DATASET EXCERPTS —

......

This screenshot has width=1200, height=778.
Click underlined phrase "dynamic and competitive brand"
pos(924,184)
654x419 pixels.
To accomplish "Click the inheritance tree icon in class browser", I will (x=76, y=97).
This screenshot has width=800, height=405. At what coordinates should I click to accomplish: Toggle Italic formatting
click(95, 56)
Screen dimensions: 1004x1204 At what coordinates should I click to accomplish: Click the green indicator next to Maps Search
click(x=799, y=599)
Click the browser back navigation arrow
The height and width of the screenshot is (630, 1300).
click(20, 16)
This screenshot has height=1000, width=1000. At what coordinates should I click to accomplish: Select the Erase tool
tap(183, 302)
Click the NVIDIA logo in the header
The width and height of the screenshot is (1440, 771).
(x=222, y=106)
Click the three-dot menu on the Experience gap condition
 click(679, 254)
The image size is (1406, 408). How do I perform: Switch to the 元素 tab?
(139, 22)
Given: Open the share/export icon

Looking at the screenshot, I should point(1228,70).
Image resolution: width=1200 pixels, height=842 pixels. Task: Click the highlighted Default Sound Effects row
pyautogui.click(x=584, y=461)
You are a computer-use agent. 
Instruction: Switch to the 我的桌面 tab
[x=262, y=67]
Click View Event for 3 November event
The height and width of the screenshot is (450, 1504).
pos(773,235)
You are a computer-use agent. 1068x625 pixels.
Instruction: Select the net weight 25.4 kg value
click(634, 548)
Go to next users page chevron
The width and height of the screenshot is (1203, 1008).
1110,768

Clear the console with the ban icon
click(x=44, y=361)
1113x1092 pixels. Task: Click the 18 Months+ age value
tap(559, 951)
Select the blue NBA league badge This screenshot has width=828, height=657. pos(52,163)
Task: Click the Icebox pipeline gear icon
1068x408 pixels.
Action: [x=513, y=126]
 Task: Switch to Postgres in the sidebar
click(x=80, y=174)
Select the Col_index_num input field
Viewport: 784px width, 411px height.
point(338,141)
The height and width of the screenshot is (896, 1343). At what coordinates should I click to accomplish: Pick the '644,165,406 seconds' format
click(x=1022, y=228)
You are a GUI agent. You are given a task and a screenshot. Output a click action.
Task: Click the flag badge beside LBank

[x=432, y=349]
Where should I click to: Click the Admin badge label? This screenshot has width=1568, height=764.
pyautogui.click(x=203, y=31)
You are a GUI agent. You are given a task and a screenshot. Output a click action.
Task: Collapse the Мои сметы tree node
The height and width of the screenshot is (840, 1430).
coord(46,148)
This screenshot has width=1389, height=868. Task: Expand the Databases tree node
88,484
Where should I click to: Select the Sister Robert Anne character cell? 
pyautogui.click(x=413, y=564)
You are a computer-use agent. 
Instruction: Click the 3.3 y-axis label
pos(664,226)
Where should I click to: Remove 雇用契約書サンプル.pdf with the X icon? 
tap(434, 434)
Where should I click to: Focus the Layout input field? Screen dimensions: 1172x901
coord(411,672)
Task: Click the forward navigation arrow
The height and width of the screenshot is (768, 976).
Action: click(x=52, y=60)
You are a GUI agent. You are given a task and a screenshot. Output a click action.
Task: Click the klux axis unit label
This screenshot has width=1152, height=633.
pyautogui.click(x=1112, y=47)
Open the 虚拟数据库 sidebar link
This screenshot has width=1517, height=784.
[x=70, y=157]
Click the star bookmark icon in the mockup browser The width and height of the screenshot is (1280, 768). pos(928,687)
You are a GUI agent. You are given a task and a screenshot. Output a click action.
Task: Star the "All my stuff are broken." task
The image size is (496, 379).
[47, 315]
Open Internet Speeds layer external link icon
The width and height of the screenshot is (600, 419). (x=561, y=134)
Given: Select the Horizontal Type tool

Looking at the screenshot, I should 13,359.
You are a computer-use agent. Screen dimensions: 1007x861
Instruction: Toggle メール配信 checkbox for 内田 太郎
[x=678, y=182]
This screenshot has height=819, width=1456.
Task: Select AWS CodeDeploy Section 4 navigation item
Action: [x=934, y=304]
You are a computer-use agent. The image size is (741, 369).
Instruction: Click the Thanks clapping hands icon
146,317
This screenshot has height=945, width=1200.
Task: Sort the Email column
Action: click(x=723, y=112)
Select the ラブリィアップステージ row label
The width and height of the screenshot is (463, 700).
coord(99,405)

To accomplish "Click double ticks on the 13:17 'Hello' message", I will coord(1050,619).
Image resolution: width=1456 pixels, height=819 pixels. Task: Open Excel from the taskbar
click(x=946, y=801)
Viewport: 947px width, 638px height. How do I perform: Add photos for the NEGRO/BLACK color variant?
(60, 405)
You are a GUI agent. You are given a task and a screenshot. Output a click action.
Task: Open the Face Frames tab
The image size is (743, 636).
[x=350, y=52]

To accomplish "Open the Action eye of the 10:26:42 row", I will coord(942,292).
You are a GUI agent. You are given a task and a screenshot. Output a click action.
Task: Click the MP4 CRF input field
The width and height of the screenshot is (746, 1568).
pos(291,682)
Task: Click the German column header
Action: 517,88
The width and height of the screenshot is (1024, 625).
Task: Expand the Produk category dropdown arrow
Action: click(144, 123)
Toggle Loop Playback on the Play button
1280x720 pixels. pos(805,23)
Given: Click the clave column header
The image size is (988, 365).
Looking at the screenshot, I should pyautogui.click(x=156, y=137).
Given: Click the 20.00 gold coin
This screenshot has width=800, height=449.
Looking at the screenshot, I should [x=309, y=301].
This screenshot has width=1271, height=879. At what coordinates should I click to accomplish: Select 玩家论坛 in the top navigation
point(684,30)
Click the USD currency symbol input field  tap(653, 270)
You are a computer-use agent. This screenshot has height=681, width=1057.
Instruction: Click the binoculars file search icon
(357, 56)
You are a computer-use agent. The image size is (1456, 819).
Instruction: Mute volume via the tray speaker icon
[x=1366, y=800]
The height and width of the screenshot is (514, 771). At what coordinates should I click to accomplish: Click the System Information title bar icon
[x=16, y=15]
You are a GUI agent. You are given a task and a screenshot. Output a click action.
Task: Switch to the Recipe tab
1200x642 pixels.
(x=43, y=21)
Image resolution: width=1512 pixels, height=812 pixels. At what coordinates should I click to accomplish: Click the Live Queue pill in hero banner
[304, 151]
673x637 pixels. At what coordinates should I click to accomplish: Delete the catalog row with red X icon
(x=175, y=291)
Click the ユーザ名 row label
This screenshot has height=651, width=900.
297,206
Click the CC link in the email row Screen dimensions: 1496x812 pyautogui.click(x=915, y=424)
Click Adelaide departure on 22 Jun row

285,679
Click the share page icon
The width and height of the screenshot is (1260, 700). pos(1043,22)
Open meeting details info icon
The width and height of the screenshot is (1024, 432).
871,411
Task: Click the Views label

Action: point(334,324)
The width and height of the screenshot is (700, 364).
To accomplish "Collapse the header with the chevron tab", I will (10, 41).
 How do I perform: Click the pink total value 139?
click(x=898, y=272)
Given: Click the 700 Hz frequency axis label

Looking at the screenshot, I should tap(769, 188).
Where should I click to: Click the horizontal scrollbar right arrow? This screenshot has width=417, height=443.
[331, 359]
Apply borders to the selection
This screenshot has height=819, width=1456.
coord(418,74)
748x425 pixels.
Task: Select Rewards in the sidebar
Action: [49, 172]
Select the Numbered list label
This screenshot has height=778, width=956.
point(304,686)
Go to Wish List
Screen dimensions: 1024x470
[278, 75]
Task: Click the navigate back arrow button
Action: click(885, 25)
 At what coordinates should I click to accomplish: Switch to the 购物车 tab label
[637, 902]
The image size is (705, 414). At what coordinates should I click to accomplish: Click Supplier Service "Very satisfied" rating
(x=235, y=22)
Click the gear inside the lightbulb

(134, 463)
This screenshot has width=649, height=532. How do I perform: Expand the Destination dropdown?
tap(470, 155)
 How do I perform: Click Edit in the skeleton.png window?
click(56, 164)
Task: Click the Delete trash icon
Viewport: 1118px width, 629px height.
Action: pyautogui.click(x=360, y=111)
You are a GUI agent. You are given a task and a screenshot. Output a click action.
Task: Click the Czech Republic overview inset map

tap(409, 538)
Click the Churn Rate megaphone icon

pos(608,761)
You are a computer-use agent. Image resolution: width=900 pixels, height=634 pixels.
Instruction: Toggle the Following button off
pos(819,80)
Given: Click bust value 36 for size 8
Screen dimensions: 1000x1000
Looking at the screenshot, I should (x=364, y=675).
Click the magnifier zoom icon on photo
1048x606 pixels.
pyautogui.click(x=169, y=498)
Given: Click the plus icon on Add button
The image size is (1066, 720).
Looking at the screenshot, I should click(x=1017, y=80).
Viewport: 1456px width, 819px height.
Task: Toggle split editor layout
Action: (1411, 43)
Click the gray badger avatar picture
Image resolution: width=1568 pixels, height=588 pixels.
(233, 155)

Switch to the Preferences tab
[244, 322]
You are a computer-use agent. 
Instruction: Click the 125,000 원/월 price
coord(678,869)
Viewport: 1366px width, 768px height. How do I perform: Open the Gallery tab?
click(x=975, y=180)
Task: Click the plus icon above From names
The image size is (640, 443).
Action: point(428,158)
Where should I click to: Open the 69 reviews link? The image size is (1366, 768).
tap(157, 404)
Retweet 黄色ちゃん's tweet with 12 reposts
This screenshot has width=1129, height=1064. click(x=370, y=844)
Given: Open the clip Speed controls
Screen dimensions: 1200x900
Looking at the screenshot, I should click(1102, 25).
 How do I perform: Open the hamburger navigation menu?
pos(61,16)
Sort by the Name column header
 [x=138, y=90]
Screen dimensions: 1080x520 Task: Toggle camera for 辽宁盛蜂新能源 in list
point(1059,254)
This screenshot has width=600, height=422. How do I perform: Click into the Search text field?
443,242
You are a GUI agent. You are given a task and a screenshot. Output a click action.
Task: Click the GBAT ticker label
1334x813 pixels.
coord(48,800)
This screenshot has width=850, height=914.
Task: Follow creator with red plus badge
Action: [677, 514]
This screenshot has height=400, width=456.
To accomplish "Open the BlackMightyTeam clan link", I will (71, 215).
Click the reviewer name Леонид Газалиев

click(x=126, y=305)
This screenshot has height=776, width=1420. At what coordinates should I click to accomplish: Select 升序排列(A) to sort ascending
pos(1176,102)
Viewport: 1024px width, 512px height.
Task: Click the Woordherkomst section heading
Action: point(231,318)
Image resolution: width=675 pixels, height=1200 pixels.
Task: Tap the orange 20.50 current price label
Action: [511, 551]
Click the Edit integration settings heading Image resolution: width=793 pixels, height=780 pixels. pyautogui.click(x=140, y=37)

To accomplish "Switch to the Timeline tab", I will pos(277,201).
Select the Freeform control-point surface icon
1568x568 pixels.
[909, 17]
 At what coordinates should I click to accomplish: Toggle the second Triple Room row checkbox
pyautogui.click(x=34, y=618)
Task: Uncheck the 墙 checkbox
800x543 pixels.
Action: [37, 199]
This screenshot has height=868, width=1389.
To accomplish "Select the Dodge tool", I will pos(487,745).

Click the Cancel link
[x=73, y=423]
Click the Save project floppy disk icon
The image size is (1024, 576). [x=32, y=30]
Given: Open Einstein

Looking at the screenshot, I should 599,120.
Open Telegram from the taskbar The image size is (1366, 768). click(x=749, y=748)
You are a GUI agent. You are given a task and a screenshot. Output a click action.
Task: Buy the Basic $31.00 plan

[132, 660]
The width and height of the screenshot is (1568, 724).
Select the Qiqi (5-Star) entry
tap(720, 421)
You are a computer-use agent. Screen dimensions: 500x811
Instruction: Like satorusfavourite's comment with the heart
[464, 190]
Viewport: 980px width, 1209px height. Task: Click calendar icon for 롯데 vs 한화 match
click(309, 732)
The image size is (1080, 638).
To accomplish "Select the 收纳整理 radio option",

......

WORK TO BE COMPLETED —
Present the data above, from the line with "The image size is (1080, 638)." through the end of the data, as a Markdown table with the columns Row and Line, omitting blank lines.

FINISHED ANSWER —
| Row | Line |
|---|---|
| 1 | The image size is (1080, 638). |
| 2 | To accomplish "Select the 收纳整理 radio option", |